Polishing helps to extend the life of your hardwood floors and adds shine. Before polishing, dust or sweep the floor to remove loose debris. You may also want to follow up with vacuuming to make sure you pick up all the dirt and dust. Use water-based polishes to restore luster and shine every two to three months. These polishes won’t leave a residue or emit harmful toxins, but they will prevent overcleaning and stripping of your floor. Durable, urethane-based polishes have fast dry times, no waxy buildup and a protective wear layer to fill in micro-scratches and even out the appearance of the floor.
Shop Floor Polish
Refinishing hardwood flooring restores the wood to its original shine and appearance. Refinishing depends somewhat on the age of the floor and the thickness. For hardwoods that are only 1/4-inch thick, refinishing could do more harm than good by stripping away the entire floor. Generally speaking, refinishing only needs to be done once every seven to 10 years.
- Regularly dust and clean your hardwood floor to keep it looking like new.
- Avoid using water and vinegar, soap-based cleaners, wax or steam cleaners on your hardwood floor. Over time, vinegar and water will dull the floor’s finish, while soap or wax will leave a residue. Steam cleaners put heat and excessive water on your floor, which can lead to cupping and long-term damage.
- Use a natural, rubber rug underlayment with a waffle pattern in entryways or high-traffic areas.

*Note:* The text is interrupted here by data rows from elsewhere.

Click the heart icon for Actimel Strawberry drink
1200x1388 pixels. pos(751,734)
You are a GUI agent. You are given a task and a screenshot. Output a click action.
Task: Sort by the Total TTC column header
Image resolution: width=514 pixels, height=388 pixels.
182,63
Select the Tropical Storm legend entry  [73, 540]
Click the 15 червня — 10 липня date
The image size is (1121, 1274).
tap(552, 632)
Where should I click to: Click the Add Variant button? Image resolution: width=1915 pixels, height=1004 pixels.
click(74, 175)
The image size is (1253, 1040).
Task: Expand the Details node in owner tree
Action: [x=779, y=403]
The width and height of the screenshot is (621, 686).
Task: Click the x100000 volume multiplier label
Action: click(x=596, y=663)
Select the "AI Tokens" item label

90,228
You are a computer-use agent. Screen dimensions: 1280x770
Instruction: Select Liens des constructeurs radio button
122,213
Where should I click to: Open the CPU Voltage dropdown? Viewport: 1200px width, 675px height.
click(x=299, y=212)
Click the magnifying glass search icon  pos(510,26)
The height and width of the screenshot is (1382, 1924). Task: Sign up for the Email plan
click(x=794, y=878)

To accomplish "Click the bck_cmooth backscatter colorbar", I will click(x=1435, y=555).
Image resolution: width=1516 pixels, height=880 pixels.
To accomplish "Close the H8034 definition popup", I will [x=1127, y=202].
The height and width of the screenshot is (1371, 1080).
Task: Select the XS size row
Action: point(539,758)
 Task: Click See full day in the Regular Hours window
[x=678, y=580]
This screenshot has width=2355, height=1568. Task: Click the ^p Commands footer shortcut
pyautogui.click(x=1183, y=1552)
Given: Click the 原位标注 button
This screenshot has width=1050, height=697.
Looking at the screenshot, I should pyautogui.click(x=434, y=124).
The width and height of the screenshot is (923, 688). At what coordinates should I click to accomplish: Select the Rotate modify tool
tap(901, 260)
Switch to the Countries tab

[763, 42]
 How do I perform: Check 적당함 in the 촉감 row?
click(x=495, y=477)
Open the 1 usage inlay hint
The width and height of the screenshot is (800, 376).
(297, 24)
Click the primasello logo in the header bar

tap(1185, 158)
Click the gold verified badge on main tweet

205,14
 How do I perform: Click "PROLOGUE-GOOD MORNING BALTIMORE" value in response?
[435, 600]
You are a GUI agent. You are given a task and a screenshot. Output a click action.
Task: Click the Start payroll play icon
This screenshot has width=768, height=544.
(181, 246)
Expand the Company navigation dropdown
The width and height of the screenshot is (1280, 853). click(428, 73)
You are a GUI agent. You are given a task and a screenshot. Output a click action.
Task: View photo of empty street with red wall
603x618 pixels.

- Felt floor protectors for furniture and chair leg pads help cut down on scrapes and scuffs in the wood.
- Avoid wearing high heels, which can cause scratches or gouges in hardwood.
- Use the proper tools to clean your floor: a mop paired with a machine-washable microfiber pad for dusting and cleaning. Avoid string mops — these put excessive amounts of water on the floor, which can be damaging, and just push dirt around instead of picking it up and removing it.
- Wipe up all spills immediately to avoid permanent stains.
How to Clean Cork Floors
Cork floors have become popular as homeowners look for earth-friendly materials from sustainable sources. It’s a durable material, as tough as hardwood and laminate, but like all floors requires periodic cleaning and sealing. Here’s how to clean cork floors.
Sweep or vacuum your floor daily. Dirt and debris can scratch the floor. Use a brush attachment, not a beater bar attachment, as it can damage the finish. Clean up spills immediately, as cork is porous and will soak up liquids quickly, staining the surface. Once a week, mix a mild cleaning solution of 5 drops of liquid dish detergent and one gallon of warm water. Don’t use a stronger solution as it can cause streaking. Avoid ammonia-based products or abrasive cleaners.
Use a soft mop, not hard bristle brushes or scrubbers, to spread the cleaner. Wring out the mop after each dip in the water. Too much water can damage the floor by seeping between the tiles and making the tiles swell. When they dry, they may separate and leave gaps between the tiles. Excess water can also encourage mold to grow. You want a damp mop, not a wet one.
Don’t use a steam cleaner as it can put too much water on the floor and ruin the finish. For stubborn stains, scrub with a fine grain steel wood pad. Remember, the most import part of knowing how to clean a cork floor is not using too much water.